High resolution OSL dating back to MIS 5e in the central Sea of Okhotsk

Marine sediments contain important archives of past ocean and climate changes, but at high latitudes the absence of carbonate has prevented the construction of accurate chronological models. We have begun a study to (1) determine the accuracy of luminescence ages in deep-sea marine sediments, e.g. by comparison with marine oxygen isotope stratigraphy where possible, (2) describe changes in sedimentation rate through time, and (3) test whether it is possible to date back to marine isotope stage 5e (MIS 5e). We show here that optical dating of fine grains of quartz from the central Sea of Okhotsk is able to provide an accurate and precise chronology for the reconstruction of the palaeoceanic and palaeoclimatic environment at our site. The upper 6.5 m of the 18.42 m long core MR0604-PC07A is believed, based on its magnetic susceptibility and the oxygen isotope (δ¹⁸O) records to contain the last ～150 ka.
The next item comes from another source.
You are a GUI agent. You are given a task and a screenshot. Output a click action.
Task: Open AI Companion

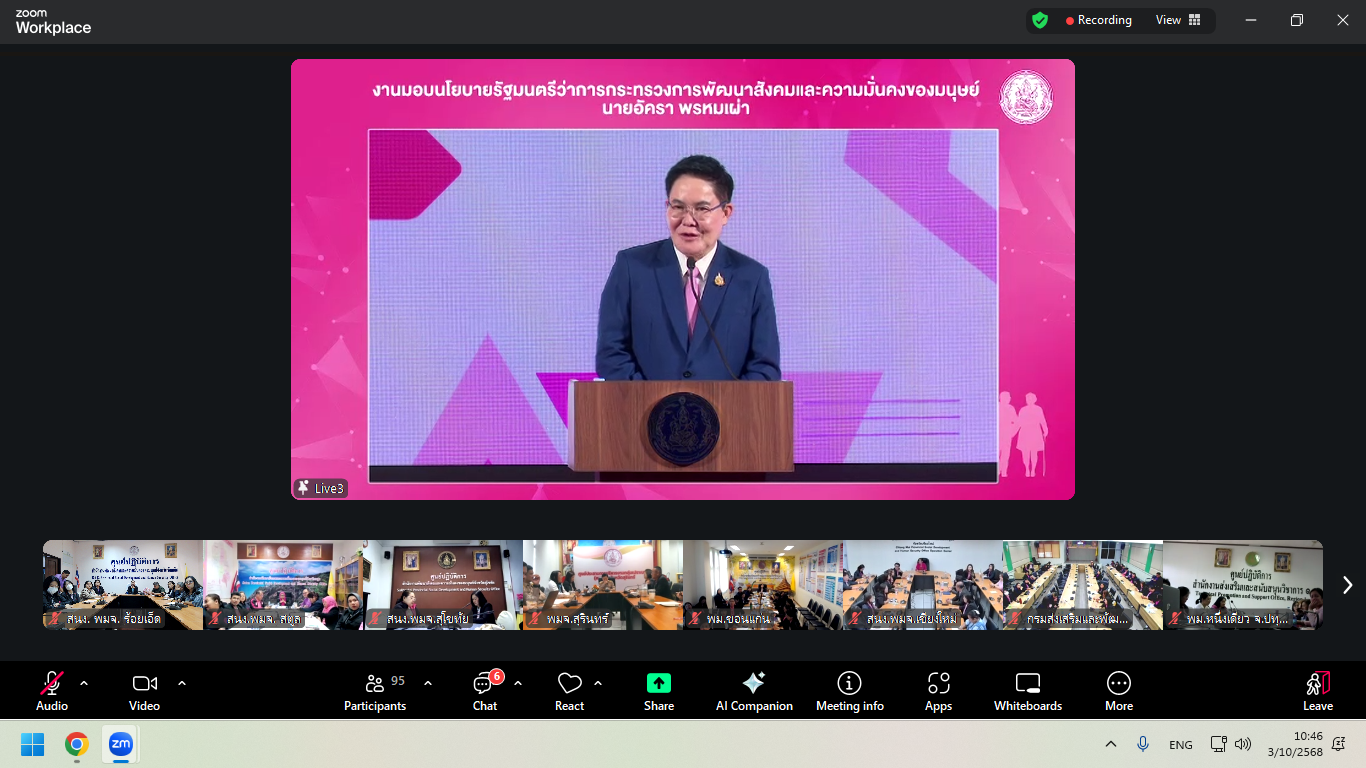click(x=754, y=689)
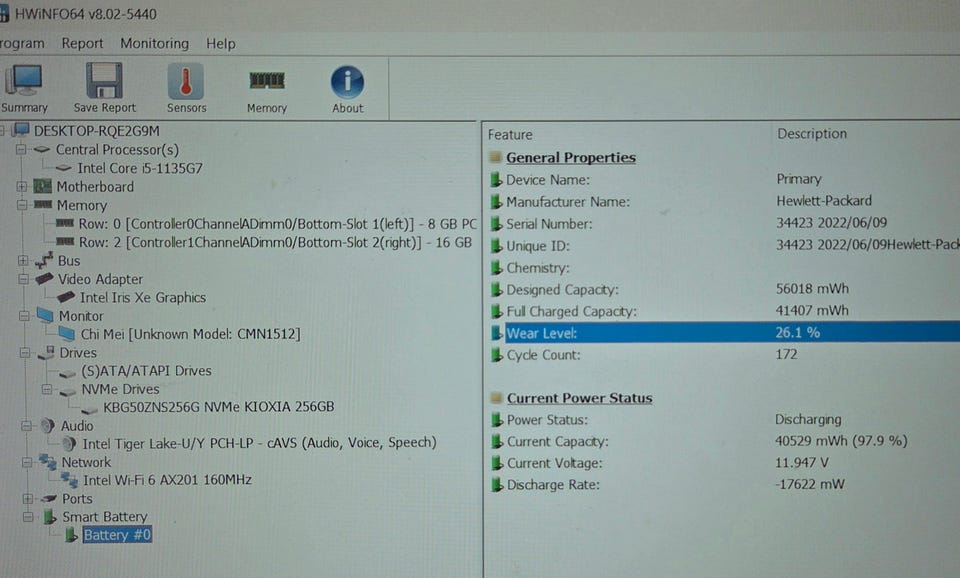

Forty OSL samples were taken from this upper part of the core. The single-aliquot regenerative-dose (SAR) procedure is used for equivalent dose (D_e) determination. The luminescence characteristics of fine-grained quartz (4–11 μm) extracted from the core are described. The OSL signal is dominated by the fast component and a dose recovery test shows that we can accurately measure a known dose given in the laboratory prior to any heat treatment. Dose rates were determined using high-resolution gamma spectrometry, and vary between 0.4 and 1.6 Gy/ka. The OSL ages from this section lie between ～140 ka and ～15 ka and are in very good agreement with the δ¹⁸O stratigraphy up to MIS 5e. A clear change in sedimentation rate is identified: between ～139 and 110 ka, the sedimentation rate was ～0.09 m/ka, but then from ～110 to 15 ka, the sedimentation rate decreases to a constant value of ～0.04 m/ka. Our data confirm that OSL dating using widely distributed fine-grain quartz has great potential for dating deep-sea sediments. Because luminescence methods use clastic materials, they do not depend on the presence of biogenic carbonate. As a result it is now likely that we can establish a chronology in regions of the ocean that were previously undatable.